Dr. Rasha Chatta

(Postdoc, Europa im Nahen Osten – Der Nahe Osten in Europa (EUME), Freie Universität Berlin/ Germany)

Rasha Chatta is a comparative literary and cultural studies scholar and has held teaching positions at SOAS, Bard College Berlin, and NYU London. She received her PhD in Cultural, Literary, and Postcolonial Studies from SOAS, University of London.  She has published essays on migrant literary theory, Arab diasporic literatures and cultures, and Arab comics in venues such as The Sage Handbook of Media and MigrationDiasporic Constructions of Home and Belongingthe Literary Encyclopedia amongst others. Her research interests include visual aesthetics and memory, approaches to world literature, Arab migrant and diasporic literatures, ‘alternative’ archives, and war literature with a focus on Lebanon and Syria.
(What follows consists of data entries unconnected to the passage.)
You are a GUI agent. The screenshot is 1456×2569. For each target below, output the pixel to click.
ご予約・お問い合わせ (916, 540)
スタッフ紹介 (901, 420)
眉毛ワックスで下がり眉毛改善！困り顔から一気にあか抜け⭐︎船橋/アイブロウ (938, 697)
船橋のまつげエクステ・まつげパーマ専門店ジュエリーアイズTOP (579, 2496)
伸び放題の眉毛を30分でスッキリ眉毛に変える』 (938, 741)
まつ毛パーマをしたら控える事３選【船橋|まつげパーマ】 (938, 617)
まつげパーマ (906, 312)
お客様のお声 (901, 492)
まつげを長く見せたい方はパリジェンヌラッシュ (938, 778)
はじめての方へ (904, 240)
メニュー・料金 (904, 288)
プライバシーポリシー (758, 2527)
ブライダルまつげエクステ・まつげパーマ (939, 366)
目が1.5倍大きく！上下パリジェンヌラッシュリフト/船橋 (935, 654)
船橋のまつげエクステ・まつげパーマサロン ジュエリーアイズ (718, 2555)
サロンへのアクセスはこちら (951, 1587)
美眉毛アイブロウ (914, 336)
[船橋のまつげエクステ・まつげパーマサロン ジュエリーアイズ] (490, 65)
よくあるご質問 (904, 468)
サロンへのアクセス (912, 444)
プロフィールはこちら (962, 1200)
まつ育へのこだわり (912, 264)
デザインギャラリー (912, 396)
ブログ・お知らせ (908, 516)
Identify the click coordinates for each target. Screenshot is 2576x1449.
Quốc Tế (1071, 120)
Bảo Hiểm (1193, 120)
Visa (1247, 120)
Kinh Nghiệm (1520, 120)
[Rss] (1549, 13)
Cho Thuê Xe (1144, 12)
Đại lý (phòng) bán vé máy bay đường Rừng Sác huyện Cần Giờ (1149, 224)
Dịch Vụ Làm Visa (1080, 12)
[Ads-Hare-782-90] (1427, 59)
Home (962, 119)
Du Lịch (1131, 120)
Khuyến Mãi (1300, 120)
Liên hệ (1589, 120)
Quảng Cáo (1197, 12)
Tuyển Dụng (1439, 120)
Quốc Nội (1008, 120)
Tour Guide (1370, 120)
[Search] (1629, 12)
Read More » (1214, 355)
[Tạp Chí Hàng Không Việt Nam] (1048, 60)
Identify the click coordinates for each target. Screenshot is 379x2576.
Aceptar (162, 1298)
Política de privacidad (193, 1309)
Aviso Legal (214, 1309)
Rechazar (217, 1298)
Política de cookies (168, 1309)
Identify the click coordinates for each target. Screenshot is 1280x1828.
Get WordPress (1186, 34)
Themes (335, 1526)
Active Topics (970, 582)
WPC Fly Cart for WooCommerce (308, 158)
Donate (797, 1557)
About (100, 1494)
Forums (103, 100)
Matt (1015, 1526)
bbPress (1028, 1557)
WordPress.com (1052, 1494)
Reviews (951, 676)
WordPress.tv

She is currently completing her first monograph on Arab comics and migration. Rasha was a EUME Fellow between 2017 and 2021, and has held affiliations with the Freie Universität Berlin and the American University of Beirut. She serves as Chair of the MLA’s Global Arab and Arab American Forum.

Project Aesthetics & Cultural Practice 

Visual (Hi)stories of Diaspora: MENA Graphic Narratives Present and Future

This project proposes a pioneering study of contemporary Arab Middle Eastern and North African (MENA) migration to Europe as represented in a corpus of 150 hitherto unexamined graphic narratives. Arab graphic narratives have powerfully developed into an aesthetically and culturally significant literary and artistic practice since 2010 in the wake of the Arab Spring, both in the MENA and in diaspora. Envisaged as the first extensive study to address migration in graphic narratives, ‘Visual (Hi)stories of Diaspora’ builds an interdisciplinary and theoretically informed model through which to examine works that depict personal stories situated at the intersection of history and (auto)biography: the subjective representations and experiences of migration are linked to historical events and subsequent diasporic dispersions, while pointing to diverse negotiations and imaginations of alternative futures sketched through a variety of styles, both in the storytelling and narrative styles. The project is designed around two synchronous axes which underlie its comparative, cross-regional dimension: the first is focused on providing a contextual and an analytical frame to the emergence of a vibrant multi-generational Arab graphic narrative scene at ‘home’ and in diaspora, while the second traces their reception both in Europe and in the Arab MENA.